What is expected: Copy the listing below word for word, keeping every line in its original order.

Source data:
● ● ● ●

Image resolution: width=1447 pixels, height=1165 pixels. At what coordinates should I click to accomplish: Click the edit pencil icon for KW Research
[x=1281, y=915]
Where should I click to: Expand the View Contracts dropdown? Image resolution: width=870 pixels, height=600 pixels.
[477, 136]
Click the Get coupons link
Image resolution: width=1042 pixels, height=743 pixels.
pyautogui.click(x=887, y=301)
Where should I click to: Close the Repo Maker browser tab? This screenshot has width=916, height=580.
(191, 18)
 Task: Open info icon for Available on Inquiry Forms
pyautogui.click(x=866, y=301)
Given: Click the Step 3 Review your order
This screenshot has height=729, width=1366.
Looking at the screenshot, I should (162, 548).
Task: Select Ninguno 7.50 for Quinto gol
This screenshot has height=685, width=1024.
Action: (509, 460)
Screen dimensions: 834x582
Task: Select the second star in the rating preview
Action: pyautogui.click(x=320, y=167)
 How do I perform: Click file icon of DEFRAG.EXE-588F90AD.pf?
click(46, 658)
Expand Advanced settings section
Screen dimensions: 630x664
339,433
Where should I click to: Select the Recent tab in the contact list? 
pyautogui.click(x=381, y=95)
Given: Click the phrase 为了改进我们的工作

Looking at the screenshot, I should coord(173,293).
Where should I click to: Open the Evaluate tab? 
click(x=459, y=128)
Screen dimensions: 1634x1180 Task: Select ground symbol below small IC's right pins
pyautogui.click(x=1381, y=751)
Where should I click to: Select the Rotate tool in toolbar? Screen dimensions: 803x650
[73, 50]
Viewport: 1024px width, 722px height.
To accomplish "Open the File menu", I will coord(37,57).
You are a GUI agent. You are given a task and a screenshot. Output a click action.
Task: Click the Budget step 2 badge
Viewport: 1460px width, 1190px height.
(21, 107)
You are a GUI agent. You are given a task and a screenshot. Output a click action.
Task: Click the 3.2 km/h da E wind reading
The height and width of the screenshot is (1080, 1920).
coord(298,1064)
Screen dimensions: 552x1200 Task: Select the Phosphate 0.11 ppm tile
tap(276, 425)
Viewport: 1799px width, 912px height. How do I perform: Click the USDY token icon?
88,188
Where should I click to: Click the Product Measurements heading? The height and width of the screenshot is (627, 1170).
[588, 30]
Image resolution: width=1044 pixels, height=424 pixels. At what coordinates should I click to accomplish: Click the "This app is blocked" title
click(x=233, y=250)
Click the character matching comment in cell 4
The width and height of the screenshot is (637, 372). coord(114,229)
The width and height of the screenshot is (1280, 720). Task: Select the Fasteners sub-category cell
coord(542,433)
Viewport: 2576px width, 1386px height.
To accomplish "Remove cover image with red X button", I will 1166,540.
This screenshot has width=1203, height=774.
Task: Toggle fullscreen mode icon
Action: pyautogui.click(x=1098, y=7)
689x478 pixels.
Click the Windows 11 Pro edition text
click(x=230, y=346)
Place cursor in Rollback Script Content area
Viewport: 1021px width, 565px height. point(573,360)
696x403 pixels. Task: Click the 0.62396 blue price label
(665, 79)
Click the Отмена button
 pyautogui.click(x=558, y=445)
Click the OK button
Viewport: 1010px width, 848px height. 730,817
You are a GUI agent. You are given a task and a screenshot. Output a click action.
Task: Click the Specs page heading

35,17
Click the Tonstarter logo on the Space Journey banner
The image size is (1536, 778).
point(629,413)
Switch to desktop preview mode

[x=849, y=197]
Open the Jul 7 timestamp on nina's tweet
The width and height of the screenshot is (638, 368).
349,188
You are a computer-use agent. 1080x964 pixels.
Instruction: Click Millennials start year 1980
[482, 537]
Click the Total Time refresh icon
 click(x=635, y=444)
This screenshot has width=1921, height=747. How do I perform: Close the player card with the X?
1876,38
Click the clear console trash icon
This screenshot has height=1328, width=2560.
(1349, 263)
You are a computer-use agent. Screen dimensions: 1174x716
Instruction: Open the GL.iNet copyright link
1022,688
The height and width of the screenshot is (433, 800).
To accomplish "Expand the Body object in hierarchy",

● ● ● ●

Answer to the exercise:
Image resolution: width=1447 pixels, height=1165 pixels. At what coordinates should I click to accomplish: Click the edit pencil icon for KW Research
[x=1281, y=915]
Where should I click to: Expand the View Contracts dropdown? Image resolution: width=870 pixels, height=600 pixels.
[477, 136]
Click the Get coupons link
Image resolution: width=1042 pixels, height=743 pixels.
pyautogui.click(x=887, y=301)
Where should I click to: Close the Repo Maker browser tab? This screenshot has width=916, height=580.
(191, 18)
 Task: Open info icon for Available on Inquiry Forms
pyautogui.click(x=866, y=301)
Given: Click the Step 3 Review your order
This screenshot has height=729, width=1366.
Looking at the screenshot, I should (162, 548).
Task: Select Ninguno 7.50 for Quinto gol
This screenshot has height=685, width=1024.
Action: (509, 460)
Screen dimensions: 834x582
Task: Select the second star in the rating preview
Action: pyautogui.click(x=320, y=167)
 How do I perform: Click file icon of DEFRAG.EXE-588F90AD.pf?
click(46, 658)
Expand Advanced settings section
Screen dimensions: 630x664
339,433
Where should I click to: Select the Recent tab in the contact list? 
pyautogui.click(x=381, y=95)
Given: Click the phrase 为了改进我们的工作

Looking at the screenshot, I should coord(173,293).
Where should I click to: Open the Evaluate tab? 
click(x=459, y=128)
Screen dimensions: 1634x1180 Task: Select ground symbol below small IC's right pins
pyautogui.click(x=1381, y=751)
Where should I click to: Select the Rotate tool in toolbar? Screen dimensions: 803x650
[73, 50]
Viewport: 1024px width, 722px height.
To accomplish "Open the File menu", I will coord(37,57).
You are a GUI agent. You are given a task and a screenshot. Output a click action.
Task: Click the Budget step 2 badge
Viewport: 1460px width, 1190px height.
(21, 107)
You are a GUI agent. You are given a task and a screenshot. Output a click action.
Task: Click the 3.2 km/h da E wind reading
The height and width of the screenshot is (1080, 1920).
coord(298,1064)
Screen dimensions: 552x1200 Task: Select the Phosphate 0.11 ppm tile
tap(276, 425)
Viewport: 1799px width, 912px height. How do I perform: Click the USDY token icon?
88,188
Where should I click to: Click the Product Measurements heading? The height and width of the screenshot is (627, 1170).
[588, 30]
Image resolution: width=1044 pixels, height=424 pixels. At what coordinates should I click to accomplish: Click the "This app is blocked" title
click(x=233, y=250)
Click the character matching comment in cell 4
The width and height of the screenshot is (637, 372). coord(114,229)
The width and height of the screenshot is (1280, 720). Task: Select the Fasteners sub-category cell
coord(542,433)
Viewport: 2576px width, 1386px height.
To accomplish "Remove cover image with red X button", I will 1166,540.
This screenshot has width=1203, height=774.
Task: Toggle fullscreen mode icon
Action: pyautogui.click(x=1098, y=7)
689x478 pixels.
Click the Windows 11 Pro edition text
click(x=230, y=346)
Place cursor in Rollback Script Content area
Viewport: 1021px width, 565px height. point(573,360)
696x403 pixels. Task: Click the 0.62396 blue price label
(665, 79)
Click the Отмена button
 pyautogui.click(x=558, y=445)
Click the OK button
Viewport: 1010px width, 848px height. 730,817
You are a GUI agent. You are given a task and a screenshot. Output a click action.
Task: Click the Specs page heading

35,17
Click the Tonstarter logo on the Space Journey banner
The image size is (1536, 778).
point(629,413)
Switch to desktop preview mode

[x=849, y=197]
Open the Jul 7 timestamp on nina's tweet
The width and height of the screenshot is (638, 368).
349,188
You are a computer-use agent. 1080x964 pixels.
Instruction: Click Millennials start year 1980
[482, 537]
Click the Total Time refresh icon
 click(x=635, y=444)
This screenshot has width=1921, height=747. How do I perform: Close the player card with the X?
1876,38
Click the clear console trash icon
This screenshot has height=1328, width=2560.
(1349, 263)
You are a computer-use agent. Screen dimensions: 1174x716
Instruction: Open the GL.iNet copyright link
1022,688
The height and width of the screenshot is (433, 800).
To accomplish "Expand the Body object in hierarchy",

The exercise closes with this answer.